## ClickHouse

#### Замеры времени вставки данных в БД ClickHouse

Справочно: мои значения при вставке 1_000_000 записей на сервер ClickHouse, расположенный в локальной 1G сети как среднее трех измерений:

**1. clickhouse_driver**

1.1. DB API 2.0:
- 1.1.1. Cursor.execute: замеры не проводились, метод катастрофически медленный при большом количестве записей
- 1.1.2. Cursor.executemany при вставке из списка: 0.9053 секунд
- 1.1.3. Cursor.executemany при вставке из генератора: 1.6330 секунд
- 1.1.4. Cursor.executemany при вставке из CSV-генератора: 6.4458 секунд

1.2. API:
- 1.2.1. Client.execute при вставке из списка: 0.8542 секунд
- 1.2.2. Client.execute при вставке из генератора: 1.6399 секунд
- 1.2.3. Client.evecute при вставке из CSV-генератора: 6.2741 секунд
- 1.2.4. Client.insert_dataframe при вставке из DataFrame: 0.9247 секунд

**2. clickhouse_connect**

- 2.1. Client.insert при вставке из списка: 2.9978 секунд
- 2.2. Client.insert_df при вставке из DataFrame: 1.1556 секунд
- 2.3. insert_file при вставке из файла: 0.4547 секунд

### 1. clickhouse_driver

In [None]:
import time
import csv

import pandas as pd

import clickhouse_driver
from clickhouse_driver import Client


def init_db(dsn: str, query_drop: str, query_create: str):
    """Инициализирует базу данных ClickHouse."""
    conn = clickhouse_driver.connect(dsn)
    cur = conn.cursor()
    cur.execute(query_drop)
    cur.execute(query_create)
    cur.close()
    conn.close()


def iter_data(size: int):
    """Генерирует последовательность кортежей с данными пользователя."""
    for i in range(size):
        yield (i, f"user_{i}", f"user_{i}@example.org")

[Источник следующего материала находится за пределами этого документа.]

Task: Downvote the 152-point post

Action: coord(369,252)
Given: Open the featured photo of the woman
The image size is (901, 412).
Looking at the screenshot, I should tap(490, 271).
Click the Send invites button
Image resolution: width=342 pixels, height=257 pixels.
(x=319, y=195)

def iter_csv(filename: str):
    converters = {"id": int}
    with open(filename, "r", encoding="utf-8") as f:
        reader = csv.DictReader(f, delimiter="\t")
        for row in reader:
            yield {
                k: (converters[k](v) if k in converters else v)
                for (k, v) in row.items()
            }


# num_records = 1_000
# num_records = 10_000
# num_records = 100_000
num_records = 1_000_000
# num_records = 10_000_000

db_params = {
    "host": "192.168.1.55",
    "port": "19000",
    "user": "clickhouse",
    "password": "clickhouse",
    "database": "test",
}

dsn = f"clickhouse://{db_params['user']}:{db_params['password']}@{db_params['host']}:{db_params['port']}/{db_params['database']}"

query_drop_table = """
DROP TABLE IF EXISTS users
"""
query_create_table = """
CREATE TABLE users (
id UInt64, username String, email String
)
ENGINE = MergeTree()
ORDER BY id
SETTINGS index_granularity=8192
"""

# сформировать CSV-файл
csv_file = "/tmp/users.tsv"
fieldnames = ["id", "username", "email"]

with open(csv_file, "w", encoding="utf-8") as f:
    writer = csv.writer(f, delimiter="\t")
    writer.writerow(fieldnames)
    writer.writerows(iter_data(num_records))

#### 1.1. DB API 2.0 

1.1.1. Вставка с использованием Cursor.execute в цикле

> !!! катастрофически медленно, "зависнет" на большом количестве записей

In [None]:
data_to_insert = iter_data(num_records)
init_db(dsn, query_drop_table, query_create_table)
query = "INSERT INTO users (id, username, email) VALUES"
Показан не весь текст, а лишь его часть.